Re: Weird performance drop after VACUUM

From
Philip Hallstrom
Date:
> Hi,
> I have the same issue. After doing "VACCUME ANALYZE"
> performance of the query dropped.
>
> Here is the query
> explain select * from  conversion_table c where
> c.conversion_date BETWEEN '2005-06-07' and
> '2005-08-17'
>
> Before "VACCUME ANALYZE"
>
> "Index Scan using conversion_table_pk on
> keyword_conversion_table c  (cost=0.00..18599.25
> rows=4986 width=95)"
> "  Index Cond: ((conversion_date >=
> '2005-06-07'::date) AND (conversion_date <=
> '2005-08-17'::date))"
>
>
> After  "VACCUME ANALYZE"
>
>
> "Seq Scan on conversion_table c  (cost=0.00..29990.83
> rows=1094820 width=66)"
> "  Filter: ((conversion_date >= '2005-06-07'::date)
> AND (conversion_date <= '2005-08-17'::date))"
>
>
> I dont know why system is doing "Seq scan" now.

I could be wrong as I'm definitely no expert on reading the output of
EXPLAIN, but it seems to say that prior to VACUUM it was expecting to
retrieve 4986 rows and afterwards expecting to retrieve 1094820 rows.

Which is a pretty big difference.

So maybe the statistics were just really really off prior to vacuuming and
once it did vacuum it realized there would be a lot more matches and since
there were a lot more matches the planner decided to do a seq scan since
it would be quicker overall...

Maybe?  Seems I've heard Tom Lane say something to that affect, although
much more eloquently :-)

-philip

Re: Weird performance drop after VACUUM

From
Michael Fuhr
Date:
On Fri, Aug 26, 2005 at 03:52:24PM -0700, asif ali wrote:
> I have the same issue. After doing "VACCUME ANALYZE"
> performance of the query dropped.

Your EXPLAIN output doesn't show the actual query times -- could
you post the EXPLAIN ANALYZE output?  That'll also show how accurate
the planner's row count estimates are.

> Before "VACCUME ANALYZE"
>
> "Index Scan using conversion_table_pk on
> keyword_conversion_table c  (cost=0.00..18599.25
> rows=4986 width=95)"
> "  Index Cond: ((conversion_date >=
> '2005-06-07'::date) AND (conversion_date <=
> '2005-08-17'::date))"
>
> After  "VACCUME ANALYZE"
>
> "Seq Scan on conversion_table c  (cost=0.00..29990.83
> rows=1094820 width=66)"
> "  Filter: ((conversion_date >= '2005-06-07'::date)
> AND (conversion_date <= '2005-08-17'::date))"
>
> I dont know why system is doing "Seq scan" now.
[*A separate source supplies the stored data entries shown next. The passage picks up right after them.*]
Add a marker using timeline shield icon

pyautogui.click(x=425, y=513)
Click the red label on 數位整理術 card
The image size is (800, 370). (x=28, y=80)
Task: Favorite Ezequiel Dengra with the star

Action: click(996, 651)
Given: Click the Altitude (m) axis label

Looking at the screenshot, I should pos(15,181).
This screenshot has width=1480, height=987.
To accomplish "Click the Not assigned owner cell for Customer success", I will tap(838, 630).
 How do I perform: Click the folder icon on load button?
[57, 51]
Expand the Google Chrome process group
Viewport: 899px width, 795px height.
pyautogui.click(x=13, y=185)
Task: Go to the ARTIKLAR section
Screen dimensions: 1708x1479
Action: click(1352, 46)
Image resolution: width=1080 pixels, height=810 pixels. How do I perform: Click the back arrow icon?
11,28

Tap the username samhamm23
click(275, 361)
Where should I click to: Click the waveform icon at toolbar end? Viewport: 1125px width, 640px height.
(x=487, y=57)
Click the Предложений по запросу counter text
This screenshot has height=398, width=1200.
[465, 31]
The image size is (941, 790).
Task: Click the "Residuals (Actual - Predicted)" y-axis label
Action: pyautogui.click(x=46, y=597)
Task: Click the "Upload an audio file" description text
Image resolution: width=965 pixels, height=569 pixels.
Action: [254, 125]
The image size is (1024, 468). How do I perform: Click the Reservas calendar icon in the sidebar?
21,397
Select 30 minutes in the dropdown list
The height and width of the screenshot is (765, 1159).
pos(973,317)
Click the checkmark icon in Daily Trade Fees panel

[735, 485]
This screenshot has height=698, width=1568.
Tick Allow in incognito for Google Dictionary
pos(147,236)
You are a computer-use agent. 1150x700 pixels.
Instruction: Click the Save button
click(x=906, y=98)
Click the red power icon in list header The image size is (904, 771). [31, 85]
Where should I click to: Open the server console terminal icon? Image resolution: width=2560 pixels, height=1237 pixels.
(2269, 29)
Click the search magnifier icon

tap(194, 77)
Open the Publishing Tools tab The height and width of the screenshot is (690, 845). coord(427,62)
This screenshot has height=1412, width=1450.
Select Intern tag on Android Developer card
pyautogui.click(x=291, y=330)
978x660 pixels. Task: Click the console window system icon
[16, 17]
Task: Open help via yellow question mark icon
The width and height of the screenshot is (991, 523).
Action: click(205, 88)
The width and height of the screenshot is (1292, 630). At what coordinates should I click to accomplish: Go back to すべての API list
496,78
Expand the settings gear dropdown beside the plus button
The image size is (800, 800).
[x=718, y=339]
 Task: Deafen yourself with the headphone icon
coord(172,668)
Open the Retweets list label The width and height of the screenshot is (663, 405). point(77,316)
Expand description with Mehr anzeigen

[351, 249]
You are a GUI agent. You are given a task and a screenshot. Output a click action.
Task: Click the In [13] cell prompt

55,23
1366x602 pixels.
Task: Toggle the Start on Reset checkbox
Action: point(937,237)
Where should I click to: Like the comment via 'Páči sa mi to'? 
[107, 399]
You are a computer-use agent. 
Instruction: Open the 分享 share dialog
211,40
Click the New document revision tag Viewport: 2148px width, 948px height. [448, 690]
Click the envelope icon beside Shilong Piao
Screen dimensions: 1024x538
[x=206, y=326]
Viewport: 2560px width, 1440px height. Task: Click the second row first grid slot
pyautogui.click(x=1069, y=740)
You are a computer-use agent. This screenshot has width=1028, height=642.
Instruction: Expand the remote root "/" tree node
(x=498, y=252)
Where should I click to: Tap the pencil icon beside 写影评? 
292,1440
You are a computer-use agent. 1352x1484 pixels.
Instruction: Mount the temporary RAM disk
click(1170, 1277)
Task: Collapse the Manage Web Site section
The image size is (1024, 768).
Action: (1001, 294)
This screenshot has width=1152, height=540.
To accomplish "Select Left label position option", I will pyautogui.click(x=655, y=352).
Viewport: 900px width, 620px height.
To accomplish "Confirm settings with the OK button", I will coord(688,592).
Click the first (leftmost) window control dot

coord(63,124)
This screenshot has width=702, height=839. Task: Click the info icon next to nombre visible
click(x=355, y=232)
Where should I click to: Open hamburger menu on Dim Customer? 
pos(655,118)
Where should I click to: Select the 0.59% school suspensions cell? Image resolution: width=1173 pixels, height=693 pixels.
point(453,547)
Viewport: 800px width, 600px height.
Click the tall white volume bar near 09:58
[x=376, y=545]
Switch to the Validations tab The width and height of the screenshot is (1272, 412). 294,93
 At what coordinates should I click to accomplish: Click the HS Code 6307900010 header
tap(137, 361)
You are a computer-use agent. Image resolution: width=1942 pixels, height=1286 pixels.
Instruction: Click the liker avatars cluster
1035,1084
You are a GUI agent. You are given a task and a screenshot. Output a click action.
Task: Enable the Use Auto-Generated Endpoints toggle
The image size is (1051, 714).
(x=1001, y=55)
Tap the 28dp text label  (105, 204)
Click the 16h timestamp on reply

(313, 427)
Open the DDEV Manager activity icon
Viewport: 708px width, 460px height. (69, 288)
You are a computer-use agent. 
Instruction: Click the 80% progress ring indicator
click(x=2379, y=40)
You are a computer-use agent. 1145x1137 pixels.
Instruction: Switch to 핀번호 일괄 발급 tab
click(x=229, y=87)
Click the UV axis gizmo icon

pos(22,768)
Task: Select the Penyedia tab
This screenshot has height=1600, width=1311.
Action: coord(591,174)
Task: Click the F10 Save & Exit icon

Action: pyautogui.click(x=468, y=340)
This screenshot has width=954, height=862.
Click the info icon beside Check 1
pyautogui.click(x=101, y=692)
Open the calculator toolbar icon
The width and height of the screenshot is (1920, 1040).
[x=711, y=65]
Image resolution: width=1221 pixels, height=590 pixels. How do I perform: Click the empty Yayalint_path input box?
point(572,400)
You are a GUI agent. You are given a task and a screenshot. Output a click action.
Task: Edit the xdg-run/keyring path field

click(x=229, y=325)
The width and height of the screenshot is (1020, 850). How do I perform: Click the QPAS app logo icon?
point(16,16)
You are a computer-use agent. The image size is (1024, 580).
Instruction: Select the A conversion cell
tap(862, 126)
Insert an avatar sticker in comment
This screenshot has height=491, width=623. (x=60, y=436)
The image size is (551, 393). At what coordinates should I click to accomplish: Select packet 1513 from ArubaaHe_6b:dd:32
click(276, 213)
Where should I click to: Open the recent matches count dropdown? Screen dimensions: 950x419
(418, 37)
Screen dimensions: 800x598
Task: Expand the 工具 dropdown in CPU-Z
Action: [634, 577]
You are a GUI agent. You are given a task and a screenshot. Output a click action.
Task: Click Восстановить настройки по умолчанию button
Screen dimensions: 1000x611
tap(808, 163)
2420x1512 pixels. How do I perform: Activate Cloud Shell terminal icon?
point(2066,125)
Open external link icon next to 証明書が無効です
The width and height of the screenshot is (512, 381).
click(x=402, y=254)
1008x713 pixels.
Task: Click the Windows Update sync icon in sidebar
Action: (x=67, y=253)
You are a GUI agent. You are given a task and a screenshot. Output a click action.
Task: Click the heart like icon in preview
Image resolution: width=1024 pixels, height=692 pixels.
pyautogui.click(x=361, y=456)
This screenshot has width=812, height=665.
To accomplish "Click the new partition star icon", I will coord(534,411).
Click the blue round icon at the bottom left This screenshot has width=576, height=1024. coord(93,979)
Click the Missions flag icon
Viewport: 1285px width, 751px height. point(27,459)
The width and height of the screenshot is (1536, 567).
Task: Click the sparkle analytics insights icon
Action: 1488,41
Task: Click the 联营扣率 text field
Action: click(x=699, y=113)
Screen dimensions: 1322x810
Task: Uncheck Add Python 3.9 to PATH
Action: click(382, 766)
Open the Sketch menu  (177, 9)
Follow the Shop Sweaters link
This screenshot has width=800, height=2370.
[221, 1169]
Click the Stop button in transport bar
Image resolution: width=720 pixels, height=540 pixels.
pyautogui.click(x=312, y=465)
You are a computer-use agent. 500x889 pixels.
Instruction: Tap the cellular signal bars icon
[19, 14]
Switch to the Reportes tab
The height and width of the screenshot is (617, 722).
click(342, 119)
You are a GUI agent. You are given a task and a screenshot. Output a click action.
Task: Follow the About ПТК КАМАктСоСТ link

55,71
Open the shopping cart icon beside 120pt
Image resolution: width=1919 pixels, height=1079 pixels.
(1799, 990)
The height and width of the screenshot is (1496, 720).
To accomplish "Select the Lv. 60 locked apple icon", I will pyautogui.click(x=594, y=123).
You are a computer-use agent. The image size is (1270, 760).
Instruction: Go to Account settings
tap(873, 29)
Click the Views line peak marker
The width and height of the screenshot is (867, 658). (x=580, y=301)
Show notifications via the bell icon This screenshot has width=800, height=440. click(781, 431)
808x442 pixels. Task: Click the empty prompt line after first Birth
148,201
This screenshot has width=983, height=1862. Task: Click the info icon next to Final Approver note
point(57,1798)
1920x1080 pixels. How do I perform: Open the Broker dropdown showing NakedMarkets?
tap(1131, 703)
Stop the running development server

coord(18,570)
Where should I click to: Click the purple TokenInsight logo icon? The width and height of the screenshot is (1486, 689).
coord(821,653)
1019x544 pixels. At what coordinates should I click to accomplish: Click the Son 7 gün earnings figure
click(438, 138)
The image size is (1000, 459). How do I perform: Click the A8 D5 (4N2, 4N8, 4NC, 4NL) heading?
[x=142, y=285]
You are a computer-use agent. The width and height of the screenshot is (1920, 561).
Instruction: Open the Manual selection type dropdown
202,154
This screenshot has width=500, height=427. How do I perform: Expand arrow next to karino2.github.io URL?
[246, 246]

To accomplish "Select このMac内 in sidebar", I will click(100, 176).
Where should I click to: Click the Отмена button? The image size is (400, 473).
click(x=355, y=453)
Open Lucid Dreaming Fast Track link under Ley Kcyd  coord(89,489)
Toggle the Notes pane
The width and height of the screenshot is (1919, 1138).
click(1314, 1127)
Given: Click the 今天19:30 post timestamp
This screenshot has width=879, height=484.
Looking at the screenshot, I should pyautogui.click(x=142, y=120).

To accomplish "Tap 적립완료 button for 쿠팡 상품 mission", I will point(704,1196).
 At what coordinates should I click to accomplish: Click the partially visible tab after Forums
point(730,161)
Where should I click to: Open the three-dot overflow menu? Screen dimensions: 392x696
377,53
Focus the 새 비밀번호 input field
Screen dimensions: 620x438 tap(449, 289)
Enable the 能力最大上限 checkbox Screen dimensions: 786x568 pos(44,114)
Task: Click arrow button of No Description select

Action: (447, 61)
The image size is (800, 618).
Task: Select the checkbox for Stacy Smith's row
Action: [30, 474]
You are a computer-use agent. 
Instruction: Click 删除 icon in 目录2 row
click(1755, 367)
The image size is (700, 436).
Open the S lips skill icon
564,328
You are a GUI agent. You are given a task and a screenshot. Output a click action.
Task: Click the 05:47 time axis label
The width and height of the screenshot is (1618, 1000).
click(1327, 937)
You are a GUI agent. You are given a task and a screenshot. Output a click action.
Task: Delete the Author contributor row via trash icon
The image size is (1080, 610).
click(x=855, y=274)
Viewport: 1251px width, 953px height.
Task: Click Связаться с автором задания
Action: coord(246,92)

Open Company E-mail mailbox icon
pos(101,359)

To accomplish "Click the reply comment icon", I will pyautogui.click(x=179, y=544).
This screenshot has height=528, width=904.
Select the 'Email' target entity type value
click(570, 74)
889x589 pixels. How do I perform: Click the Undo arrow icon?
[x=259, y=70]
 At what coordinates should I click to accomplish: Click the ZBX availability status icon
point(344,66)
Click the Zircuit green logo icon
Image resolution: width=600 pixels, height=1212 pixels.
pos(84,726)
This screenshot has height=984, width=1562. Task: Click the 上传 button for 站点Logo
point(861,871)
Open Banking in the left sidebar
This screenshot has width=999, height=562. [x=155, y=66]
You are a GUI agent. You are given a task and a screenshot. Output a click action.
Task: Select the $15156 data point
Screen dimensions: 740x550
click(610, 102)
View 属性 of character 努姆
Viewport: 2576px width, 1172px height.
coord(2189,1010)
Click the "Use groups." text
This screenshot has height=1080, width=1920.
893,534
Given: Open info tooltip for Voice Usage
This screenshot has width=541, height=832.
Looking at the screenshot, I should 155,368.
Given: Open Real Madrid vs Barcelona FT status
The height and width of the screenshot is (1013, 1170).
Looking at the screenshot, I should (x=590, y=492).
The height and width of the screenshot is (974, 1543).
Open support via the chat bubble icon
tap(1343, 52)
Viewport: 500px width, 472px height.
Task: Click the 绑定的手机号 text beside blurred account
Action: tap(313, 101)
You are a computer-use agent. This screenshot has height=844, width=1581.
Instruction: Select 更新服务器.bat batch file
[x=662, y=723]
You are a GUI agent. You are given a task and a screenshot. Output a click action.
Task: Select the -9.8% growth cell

Notice the row count estimates: 4986 in the "before" query and
1094820 in the "after" query.  In the latter, the planner thinks
it has to fetch so much of the table that a sequential scan would
be faster than an index scan.  You can see whether that guess is
correct by disabling enable_seqscan to force an index scan.  It
might be useful to see the output of the following:

SET enable_seqscan TO on;
SET enable_indexscan TO off;
EXPLAIN ANALYZE SELECT ...;

SET enable_seqscan TO off;
SET enable_indexscan TO on;
EXPLAIN ANALYZE SELECT ...;

You might also experiment with planner variables like effective_cache_size
and random_page_cost to see how changing them affects the query
plan.  However, be careful of tuning the system based on one query:
make sure adjustments result in reasonable plans for many different
queries.

--
Michael Fuhr

Re: Weird performance drop after VACUUM

From
Tom Lane
Date:
=?ISO-8859-1?Q?=DCmit_=D6ztosun?= <umit@likyabilisim.com> writes:
> We are using PostgreSQL for our business application. Recently, during
> testing of our application with large volumes of data, we faced a weird
> problem. Our query performance dropped *dramatically* after "VACUUM FULL
> ANALYZE" command.

I think the problem is that the planner is underestimating the cost of
evaluating this complicated filter condition:

>                 ->  Seq Scan on scf_irsaliye irs  (cost=0.00..30.00 rows=1 width=20) (actual time=0.290..0.290 rows=0
loops=10000)
>                       Filter: (((karsifirma)::text = 'KENDI'::text) AND (((turu)::text = 'MAI'::text) OR
((turu)::text= 'KGI'::text) OR ((turu)::text = 'PS'::text) OR ((turu)::text = 'TS'::text) OR ((turu)::text =
'KC'::text)OR ((turu)::text = 'KCO'::text)) AND (((_key_sis_depo_dest)::text = '$$$$0000003l$1$$'::text) OR
((_key_sis_depo_dest)::text= '$$$$00000048$1$$'::text) OR ((_key_sis_depo_dest)::text = '$$$$0000004b$1$$'::text) OR
((_key_sis_depo_dest)::text= '$$$$0000004d$1$$'::text)) AND (tarih <= '2005-08-26'::date)) 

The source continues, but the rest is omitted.